> [SELECTED PASSAGE]:

I sat there by his bedside without him knowing I was there. I watched him as he slept, I watched the movements within me. The nurse came to draw his blood not knowing that the doctor had already done so earlier. They brought a new pack of glucose drip and connected it to the needle stuck in his hand, took a machine and scanned the code on his paper wristband. He had two wristbands with different codes - a bar code and a QR code. And all these while, I sat quietly at a corner, watching, pondering.
The future is unknown; not even the next minute or the next second is known. Not just his life but all our lives too. This is the fragility of life that Man forgets most conveniently as we scurry from one place to another, one appointment to another.
My eyes welled up as my heart enlarged. People say that a medical patient seem to be less dignified as they are subjected to this and that test, the topic of observation and discussion. But is it true? Even with tubes running everywhere, even labelled with alphabets and numerals written with marker pens on plastic bandages stuck onto one's hand, even when all the depth and richness of one's life experiences seem to be dismissed and one identity becomes encapsulated in just some superficial details encoded in some squarish black spots or lines of different thickness. Even so, here lies a human person still mysteriously remaining in the image and likeness of God. Here lies a person who is apparently God's beloved child.
But if this is God's beloved child, then it is even more perplexing. And I found myself turning to God, asking, "Where are You? Where are You in all these?" I searched for an answer in the silence rudely interrupted by the beeping rhythm of the machines. Can it be that somehow, amidst all these, God is still present and alive? That He has not left, not even for a moment? It must be. But where is He?
Then came a tiny voice, so gentle and firm, "Am I not here?" And I understood. "Am I not here?" in me to him, as I have come to lend a support, to extend the love of Christ, to pray, to care and love, to accompany. "Am I not here?" in me through whom God continues to affirm of His presence and care. "Am I not here?" also in him to me, as through him, I am challenged to care and love my brother in Christ, to open wider my heart and grow in compassion and faith. In the people who have chosen this line of work in the medical field to care and cure. In the facilities of this hospital that continually upgrades itself to give the best possible care and treatment.

> [INFORMATION GIVEN]:
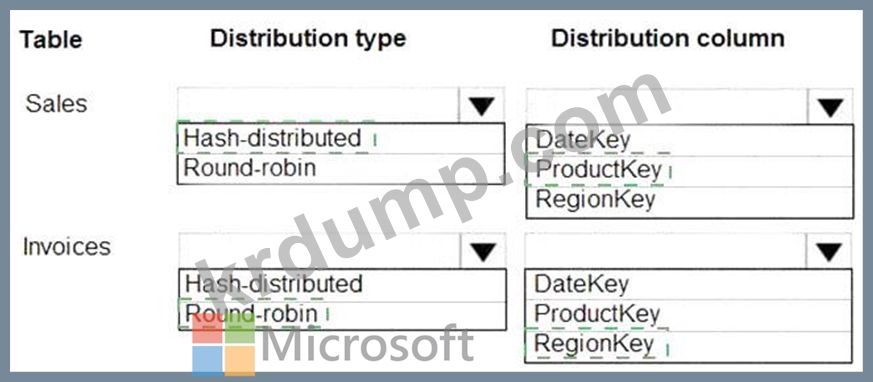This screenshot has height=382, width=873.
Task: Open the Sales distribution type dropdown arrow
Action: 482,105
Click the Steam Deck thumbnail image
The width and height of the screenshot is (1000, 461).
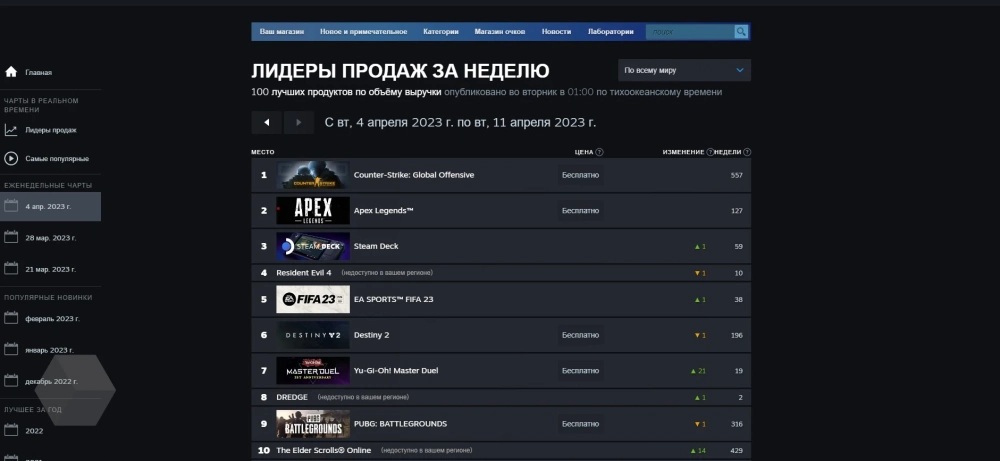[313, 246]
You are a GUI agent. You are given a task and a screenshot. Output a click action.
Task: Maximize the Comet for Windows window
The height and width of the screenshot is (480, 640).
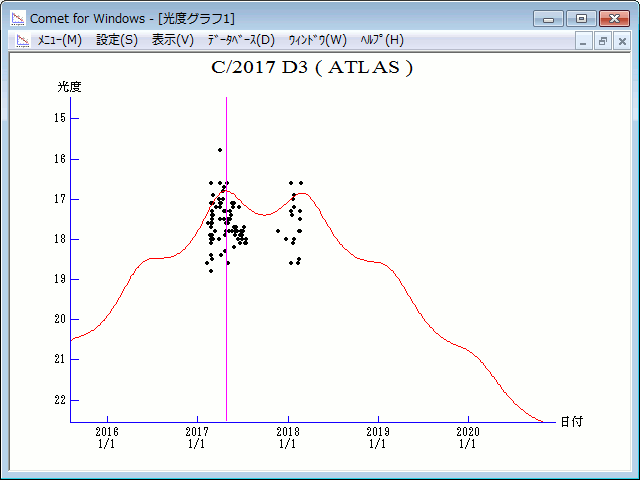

> [TASK DESCRIPTION]: Write the next part of the reflection on sitting at a hospital bedside, picking up after its last sentence. Nothing in the lines is needed here.

> [ANSWER SECTION]:
But perhaps, what I had demanded from God was healing as I asked Him at the start, "Would You not do anything? You have the power. I don't. Would You not do something?" And so His presence through me to my friend feels inferior. How often do I dictate how I want God to manifest Godself in the harsh reality of everyday life so that life is made easier, more convenient, and faith becomes less farfetched?
Yet, God is still God and we are still creatures. Perhaps, God answered best my question of where He is in His invitation to surrender to this reality. The reality of my creaturehood in the light of His divinity. Can I, without fully comprehending His ways, without seeing His master plan, still believe without questioning that God's love never fails, even when what is before my eyes looks nothing like the 'love' I want, demand, hope for, pray for, and define it to be? That somehow, in my desire to surrender and live as a creature, discontinuing the pursuit to be the god-in-control, I may then receive the grace to let go and submit, and in this grace, to welcome the very presence of God Himself into my heart. That somehow, to find God, I need to first lose myself.